After establishing basic support, the next step is getting access to the RLS. In order to do this you’ll need a plugin to communicate with the language server. In Vim there is Vim-Lsp and for Neovim LanguageClient-Neovim - also works with Vim.

" a basic set up for LanguageClient-Neovim

" << LSP >> {{{

let g:LanguageClient_autoStart = 0
nnoremap <leader>lcs :LanguageClientStart<CR>

" if you want it to turn on automatically
" let g:LanguageClient_autoStart = 1

let g:LanguageClient_serverCommands = {
    \ 'python': ['pyls'],
    \ 'rust': ['rustup', 'run', 'nightly', 'rls'],
    \ 'javascript': ['javascript-typescript-stdio'],
    \ 'go': ['go-langserver'] }

noremap <silent> H :call LanguageClient_textDocument_hover()<CR>
noremap <silent> Z :call LanguageClient_textDocument_definition()<CR>
noremap <silent> R :call LanguageClient_textDocument_rename()<CR>
noremap <silent> S :call LanugageClient_textDocument_documentSymbol()<CR>
" }}}


Another core component to this setup is a completion manager. Neovim has nvim-completion-manager - a great choice, while Vim has YouCompleteMe or Completer.


Now we are starting to get to the meaty part - the RLS, or Rust Language Server. A brief description from the repo is below.

The RLS provides a server that runs in the background, providing IDEs, editors, and other tools with information about Rust programs. It supports functionality such as ‘goto definition’, symbol search, reformatting, and code completion, and enables renaming and refactorings.

The RLS gets its source data from the compiler and from Racer. Where possible it uses data from the compiler which is precise and complete. Where its not possible, (for example for code completion and where building is too slow), it uses Racer.
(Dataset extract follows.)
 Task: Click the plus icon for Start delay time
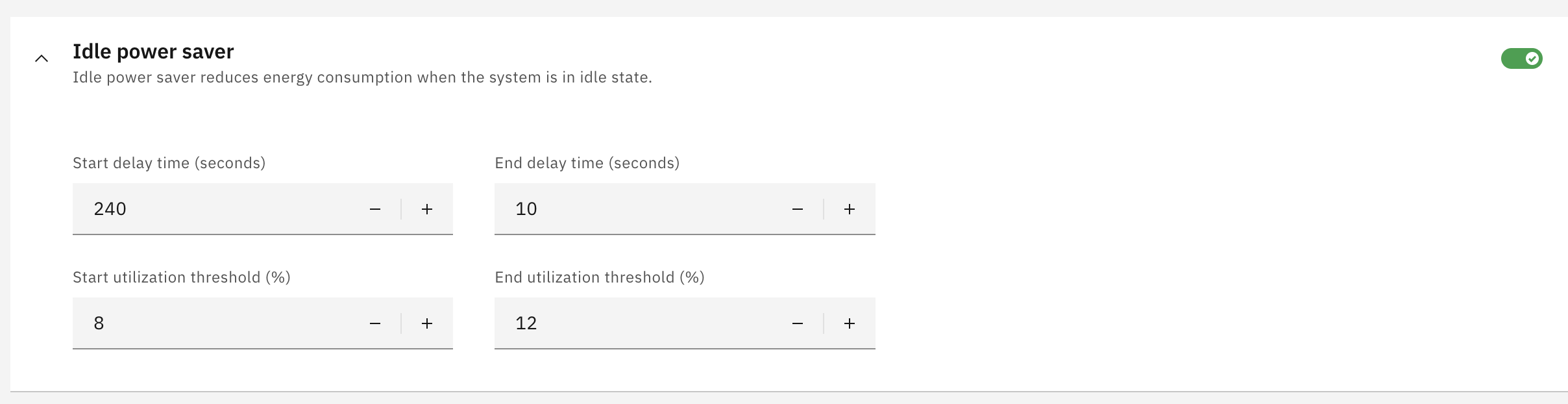coord(427,208)
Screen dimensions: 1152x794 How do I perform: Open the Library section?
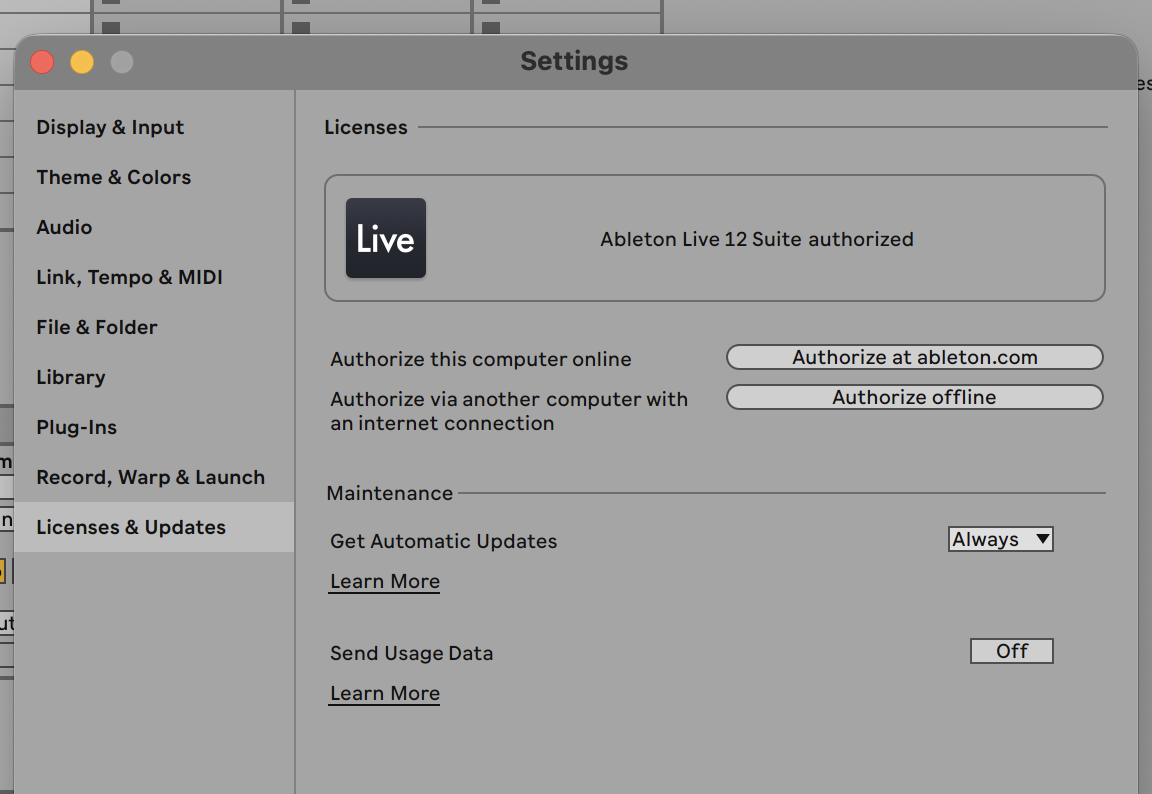pos(70,377)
The installation process is easy enough.

# get rustup
# don't use hombrew
curl -sSf | sh

rustup self update

# get nightly compiler
rustup update nightly

# after nightly installed
rustup component add rls-preview --toolchain nightly
rustup component add rust-analysis --toolchain nightly
rustup component add rust-src --toolchain nightly

After that, you’ll pass in the commands to your LSP plugin of choice. An example config for LanguageClient-Neovim is provided below.

let g:LanguageClient_serverCommands = {
    \ 'rust': ['rustup', 'run', 'nightly', 'rls']

Opening a Rust file should now look analogous to below.



Last but certainly not least, Rusti. This solution isn’t a silver bullet. Yet, it provides something quite unique to Rust development - a REPL. This small quirk is great for quickly verifying an idea. And for myself, has made learning Rust significantly easier.

To get Rusti follow these steps:

# Rusti builds with Rust nightly, using the Cargo build system.
# Currently, it must be built using a nightly release of the Rust compiler released no later than 2016-08-01.
rustup install nightly-2016-08-01

# install rusti using cargo
rustup run nightly-2016-08-01 cargo install --git

# next up we'll alias the run command
# set up in .bashrc or .zshrc
alias rrepl="rustup run nightly-2016-08-01 ~/.cargo/bin/rusti"

Rusti Workflow:


One last thing to note, that may or may not be obvious depending on your Vim knowledge, is executing cargo commands in Vim. Specifically :! cargo run and the like.